Welche Gesellschaft wollen wir?
(Alpina 8-9/2010)
Die Frage, welche Gesellschaft wir wollen,
bildet den Startpunkt der nächsten drei
Ausgaben und hat zum Ziel, einige Grundgedanken zu erörtern.
Die Antworten darauf können
nur normativ sein, weil sie nicht von unseren
Wertvorstellungen loszulösen sind. Und
geradeweil wir uns oft und vertieft mit Werten
beschäftigen, stellt sich die unmittelbare Frage:
was wollen wir eigentlich? Wenn wir die Ist-
Analyse von unten nach oben durchdenken,
beobachten wir eine zunehmende Verantwortungslosigkeit
und eine grassierende Haltung
des sich unverbindlich Haltens. Private Treffen
werden stets unter Vorbehalt vereinbart oder
kurzfristig per SMS oder Telefonanruf bestätigt
oder abgeagt. Es könnte ja sein, dass sich noch
etwas besseres bietet. Diese opportunistische
Haltung verdanken wir den viel zuzahlreichen
Möglichkeiten. Es ist fraglich, ob diese viel
gepriesene Vielfalt tatsächlich ein Segen des
Fortschrittes ist. Diese Vielfalt fördert nämlich
auch das INDIVIDUELLE und kurzfristige Nutzendenken.

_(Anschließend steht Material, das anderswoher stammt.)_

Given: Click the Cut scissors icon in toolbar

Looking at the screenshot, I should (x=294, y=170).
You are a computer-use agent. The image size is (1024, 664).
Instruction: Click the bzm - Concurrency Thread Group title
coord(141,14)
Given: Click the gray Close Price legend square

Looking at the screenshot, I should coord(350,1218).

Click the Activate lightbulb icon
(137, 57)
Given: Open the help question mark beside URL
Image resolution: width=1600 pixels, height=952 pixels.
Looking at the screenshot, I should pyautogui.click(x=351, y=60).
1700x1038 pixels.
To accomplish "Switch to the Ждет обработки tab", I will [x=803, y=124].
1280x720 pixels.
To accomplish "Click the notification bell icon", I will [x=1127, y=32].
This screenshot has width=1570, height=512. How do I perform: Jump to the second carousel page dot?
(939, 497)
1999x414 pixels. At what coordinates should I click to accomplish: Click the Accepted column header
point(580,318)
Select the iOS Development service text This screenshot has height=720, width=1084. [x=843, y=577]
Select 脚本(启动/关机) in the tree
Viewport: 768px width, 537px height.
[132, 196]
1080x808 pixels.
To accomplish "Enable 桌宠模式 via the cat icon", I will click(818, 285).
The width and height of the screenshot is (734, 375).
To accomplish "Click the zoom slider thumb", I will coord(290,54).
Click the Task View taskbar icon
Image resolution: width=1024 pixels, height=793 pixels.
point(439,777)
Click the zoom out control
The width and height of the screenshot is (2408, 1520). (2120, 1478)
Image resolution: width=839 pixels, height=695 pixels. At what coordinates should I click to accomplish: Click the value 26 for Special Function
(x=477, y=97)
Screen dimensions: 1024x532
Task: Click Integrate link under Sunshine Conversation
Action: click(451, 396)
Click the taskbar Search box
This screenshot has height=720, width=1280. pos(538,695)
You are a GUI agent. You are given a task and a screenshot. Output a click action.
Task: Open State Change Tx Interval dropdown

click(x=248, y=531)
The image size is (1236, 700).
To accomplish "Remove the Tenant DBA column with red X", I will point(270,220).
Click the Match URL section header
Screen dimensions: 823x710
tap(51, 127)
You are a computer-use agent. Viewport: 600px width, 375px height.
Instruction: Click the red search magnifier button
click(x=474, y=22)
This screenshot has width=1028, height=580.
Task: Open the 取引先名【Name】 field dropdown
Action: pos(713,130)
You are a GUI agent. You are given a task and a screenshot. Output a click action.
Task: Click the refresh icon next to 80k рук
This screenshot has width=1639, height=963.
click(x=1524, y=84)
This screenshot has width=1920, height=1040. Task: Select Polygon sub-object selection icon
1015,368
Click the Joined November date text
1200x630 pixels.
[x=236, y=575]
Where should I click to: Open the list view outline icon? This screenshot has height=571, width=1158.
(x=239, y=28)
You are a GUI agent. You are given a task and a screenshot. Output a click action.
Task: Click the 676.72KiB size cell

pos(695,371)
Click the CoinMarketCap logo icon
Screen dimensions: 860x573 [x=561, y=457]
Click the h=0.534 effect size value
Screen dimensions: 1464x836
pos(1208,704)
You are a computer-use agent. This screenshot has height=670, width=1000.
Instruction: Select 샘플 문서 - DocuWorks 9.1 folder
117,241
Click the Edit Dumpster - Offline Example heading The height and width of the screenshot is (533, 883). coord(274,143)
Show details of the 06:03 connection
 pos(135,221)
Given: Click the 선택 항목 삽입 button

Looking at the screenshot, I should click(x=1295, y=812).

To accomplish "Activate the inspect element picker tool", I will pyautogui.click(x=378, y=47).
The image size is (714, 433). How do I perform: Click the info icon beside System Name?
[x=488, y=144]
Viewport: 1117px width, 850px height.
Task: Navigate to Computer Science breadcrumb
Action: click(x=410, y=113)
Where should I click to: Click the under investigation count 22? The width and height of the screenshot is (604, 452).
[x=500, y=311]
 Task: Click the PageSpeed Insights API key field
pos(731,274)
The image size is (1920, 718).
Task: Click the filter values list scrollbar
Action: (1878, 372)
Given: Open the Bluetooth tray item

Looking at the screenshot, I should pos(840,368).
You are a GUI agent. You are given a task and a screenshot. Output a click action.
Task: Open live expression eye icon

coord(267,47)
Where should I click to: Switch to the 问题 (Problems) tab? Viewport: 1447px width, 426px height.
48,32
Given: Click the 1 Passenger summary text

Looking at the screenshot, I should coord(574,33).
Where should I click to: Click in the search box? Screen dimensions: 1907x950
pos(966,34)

Sogar an den Universitäten wird
dieses kurzfristige, nichtmehr gesamtheitliche
Denken mit Partialmodellen gefördert.
Wir kaufen uns alles zusammen, weil wir es uns
leisten können - oder denken, es verdient zu
haben, dabei sind die Produkte nur so günstig,
weil sie vom anderen Ende des Globus kommen,
wo Menschen unter widrigsten Umständen
arbeiten (auch Kinder und Frauen) und
chemische Mittel noch eingesetzt werden
können, die bei uns schon längst verboten sind.
Wie das Titelbild zeigt, geht der Erde langsam
die Luft aus – und ihr Schicksal liegt in den
Händen der nächsten Generation. Aber auf
dieser Erde herrscht ein frappantes Ungleichgewicht:
auf der einen Seite Mangel und Hunger,
auf der anderen Seite, Überfluss, Hedonismus
und Gier. Aber genau diese junge Generation
hat sich inzwischen einen neuen
Leuchtturm auserkoren: das Fernsehen und die
Werbeindustrie. Dort wird gezeigt, was erstrebenwert
ist: Sieg des Einzelnen über das Kollektiv
(Superstar) sowie materieller Wohlstand,
der gleichzeitig auch noch prozend zur Schau
gestellt werden muss. Insofern müssen wir der
nachfolgenden Generation wieder Alternativen
aufzeigen; die Lust wecken, wieder aktiv
das Leben zu gestalten und eine neue Bescheidenheit
propagieren. Das ist derzeit wohl die
wichtigste Aufgabe beim Bau am Tempel der
Humanität, sonst regnet es durchs Dach.